SOURCE TEXT:
****************

The Twilight Sad's James Graham on Scott Hutchison and It Won/t Be Like This All the Time

As they prepare to release their fifth studio album, It Won/t Be Like This All the Time, The Twilight Sad’s James Graham talks to The Skinny about one of the band’s most tumultuous and eventful years yet

Feature by Susan Le May | 16 Jan 2019
  • The Twilight Sad

Last year The Twilight Sad were preparing the follow-up to 2014’s incredible Nobody Wants to Be Here and Nobody Wants to Leave, the record that piqued the interest of none other than The Cure’s Robert Smith. The band augmented their line-up with long-time contributors Brendan Smith and Johnny Docherty, adding Sebastien Schultz on drums after the departure of Mark Devine. Singer James Graham became a father in May, and days later lost one of his closest friends and most important musical brethren.

Shortly after the passing of Frightened Rabbit's Scott Hutchison, The Twilight Sad returned with a live set at Primavera Sound festival in Barcelona. It was one of the most powerful and heartbreaking performances they’ve ever given. "The crowd were amazing that day," recalls Graham. "If I’m really feeling it, if I’m struggling, the crowds have been getting us through it big time, and that’s every night, but none more so than that gig. That was a real marker point of knowing we’re not in it alone, there are people that know who we are and care about it. It was eye-opening."

Graham admits to being petrified. It was the group’s first show in two years, the first with all new members in place (alongside himself and Andy MacFarlane), new songs and new equipment. But, most importantly, it was the first time they’d played Keep Yourself Warm, a Frabbit cover that has taken on so much weight – now the anthem for a communal heartbreak, a sign of hope that something carries on amidst the sadness.

"That was the major worry for me, just making sure we did it proud," Graham says. "I know how I reacted and I can’t imagine that’s an easy [performance] for anybody to watch if they know me and they know Frightened Rabbit and they know what it means. The whole point was to keep singing Scott’s songs but to also show people that it’s alright to feel that way. If I can go up on a stage like that and let it out, I think it showed people that you shouldn’t be ashamed to show your emotions, to tell people, to talk. That’s the thing that I’m taking away from all of this, is that we need to be more open with each other."

Over the following months, it became a staple in the set, each performance more enchanting and gut-wrenching than the last. The band toured for months in the US and Europe, to bigger and more enthusiastic crowds than ever before. Repeatedly, Graham would exorcise the still-raw pain of his loss on stage, while his young family were home in Scotland or making brief visits at points along the road. It’s little wonder he’s exhausted, as he relaxes at home in Glasgow with his wife and son for the first time in months. It’s nearly Christmas and it’s the calm before the storm of the new album coming out. The forthcoming weekend, he’s performing with Frightened Rabbit at the Glasgow leg of charity event Sleep in the Park – it’s the first time Frightened Rabbit will have played since the devastating departure of their singer and chief songwriter.

****************

WRITTEN INSTRUCTION: Can you carry the feature on The Twilight Sad's James Graham forward from its last sentence?

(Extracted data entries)
****************

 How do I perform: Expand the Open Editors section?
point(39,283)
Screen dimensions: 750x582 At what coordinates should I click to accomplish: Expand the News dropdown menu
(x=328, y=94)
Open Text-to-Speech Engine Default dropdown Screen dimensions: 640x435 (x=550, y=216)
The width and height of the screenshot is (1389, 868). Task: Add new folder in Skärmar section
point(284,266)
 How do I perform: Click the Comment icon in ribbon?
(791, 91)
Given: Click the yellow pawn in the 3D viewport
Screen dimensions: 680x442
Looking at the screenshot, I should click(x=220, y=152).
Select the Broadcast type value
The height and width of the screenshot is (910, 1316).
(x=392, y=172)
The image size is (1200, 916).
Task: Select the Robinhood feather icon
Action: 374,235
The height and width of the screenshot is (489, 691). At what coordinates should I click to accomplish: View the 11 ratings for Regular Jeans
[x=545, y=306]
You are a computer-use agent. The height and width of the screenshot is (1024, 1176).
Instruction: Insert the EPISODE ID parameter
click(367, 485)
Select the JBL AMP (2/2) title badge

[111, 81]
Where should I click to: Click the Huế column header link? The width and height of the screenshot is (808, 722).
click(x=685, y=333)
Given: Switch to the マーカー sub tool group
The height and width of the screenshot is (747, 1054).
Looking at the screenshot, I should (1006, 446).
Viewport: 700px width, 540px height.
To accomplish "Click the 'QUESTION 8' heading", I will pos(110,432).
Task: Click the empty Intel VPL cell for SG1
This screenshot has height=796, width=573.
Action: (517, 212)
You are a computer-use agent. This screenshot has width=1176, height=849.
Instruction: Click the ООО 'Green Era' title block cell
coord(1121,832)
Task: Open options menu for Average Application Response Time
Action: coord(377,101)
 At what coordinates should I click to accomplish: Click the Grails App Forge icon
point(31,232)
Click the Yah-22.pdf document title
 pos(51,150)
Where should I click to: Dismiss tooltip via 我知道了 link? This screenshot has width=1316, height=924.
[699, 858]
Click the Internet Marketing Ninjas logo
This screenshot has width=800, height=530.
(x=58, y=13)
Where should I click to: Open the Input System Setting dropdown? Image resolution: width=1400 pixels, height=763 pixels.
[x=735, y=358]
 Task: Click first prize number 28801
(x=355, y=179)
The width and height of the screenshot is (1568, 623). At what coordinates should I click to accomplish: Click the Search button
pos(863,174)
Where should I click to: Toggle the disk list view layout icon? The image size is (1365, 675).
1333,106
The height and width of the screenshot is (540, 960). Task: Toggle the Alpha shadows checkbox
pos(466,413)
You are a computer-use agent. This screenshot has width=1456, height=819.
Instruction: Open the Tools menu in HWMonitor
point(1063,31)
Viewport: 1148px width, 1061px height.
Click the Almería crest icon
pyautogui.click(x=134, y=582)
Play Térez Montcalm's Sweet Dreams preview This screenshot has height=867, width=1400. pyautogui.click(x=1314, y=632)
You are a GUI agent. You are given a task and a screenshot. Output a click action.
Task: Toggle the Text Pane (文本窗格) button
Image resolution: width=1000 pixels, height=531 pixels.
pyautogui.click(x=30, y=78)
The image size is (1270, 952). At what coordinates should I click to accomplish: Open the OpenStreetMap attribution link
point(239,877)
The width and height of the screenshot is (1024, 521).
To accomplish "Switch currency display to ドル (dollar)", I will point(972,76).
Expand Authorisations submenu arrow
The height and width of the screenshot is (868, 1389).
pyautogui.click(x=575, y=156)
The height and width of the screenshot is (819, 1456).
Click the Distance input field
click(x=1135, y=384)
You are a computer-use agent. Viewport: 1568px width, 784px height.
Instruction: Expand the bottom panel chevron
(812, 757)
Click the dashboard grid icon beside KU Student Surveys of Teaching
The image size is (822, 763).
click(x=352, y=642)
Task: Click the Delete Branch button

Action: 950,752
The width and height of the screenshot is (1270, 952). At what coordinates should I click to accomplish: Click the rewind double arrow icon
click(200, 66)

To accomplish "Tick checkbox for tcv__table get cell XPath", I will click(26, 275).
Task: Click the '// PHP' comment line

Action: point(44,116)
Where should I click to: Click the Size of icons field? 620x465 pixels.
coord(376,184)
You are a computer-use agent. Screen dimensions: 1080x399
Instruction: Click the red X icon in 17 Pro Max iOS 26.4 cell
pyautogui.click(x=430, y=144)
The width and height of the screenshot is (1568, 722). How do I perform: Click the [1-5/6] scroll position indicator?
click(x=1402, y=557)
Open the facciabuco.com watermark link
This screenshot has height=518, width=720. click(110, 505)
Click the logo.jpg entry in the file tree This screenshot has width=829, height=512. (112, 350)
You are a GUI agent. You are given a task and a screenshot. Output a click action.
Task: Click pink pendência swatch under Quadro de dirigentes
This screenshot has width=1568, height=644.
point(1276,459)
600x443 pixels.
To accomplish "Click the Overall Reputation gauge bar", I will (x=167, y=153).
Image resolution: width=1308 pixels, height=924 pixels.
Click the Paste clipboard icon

****************

WRITTEN ANSWER:
"I know a little bit how it’s going to feel but it’s going to be times a million because I’ll look round and I’ll see Grant [Hutchison], Billy [Kennedy] and Andy [Monaghan]," he says. "We rehearsed Keep Yourself Warm when we were in the rehearsal studio and that was very hard but you got to a point where you were okay with it. But as soon as you get in front of people, so many more emotions overtake you. With the crowd that are going to be at that show, it’s going to be everybody in it together. It’s going to be really hard but there’s going to be pretty beautiful moments as well.

"I think we’re all going to remember a lot, we’re all going to cry a lot, but we’re all going to come out of it feeling like hopefully we did him proud again. It’s horrible what’s happened and we’re all still going through it and I don’t think I’ll ever be able to get through it, and I don’t want to either, to be honest. The moments that I have been remembering a lot, I go through ups and downs with it, I just think of all the amazing times. When I listen to his music, I just remember he loved doing that and that’s a massive positive to me. Hopefully, when we go out there and we sing his songs, we think about all the amazing things that he’s done and what an amazing person he was and that’s to be celebrated."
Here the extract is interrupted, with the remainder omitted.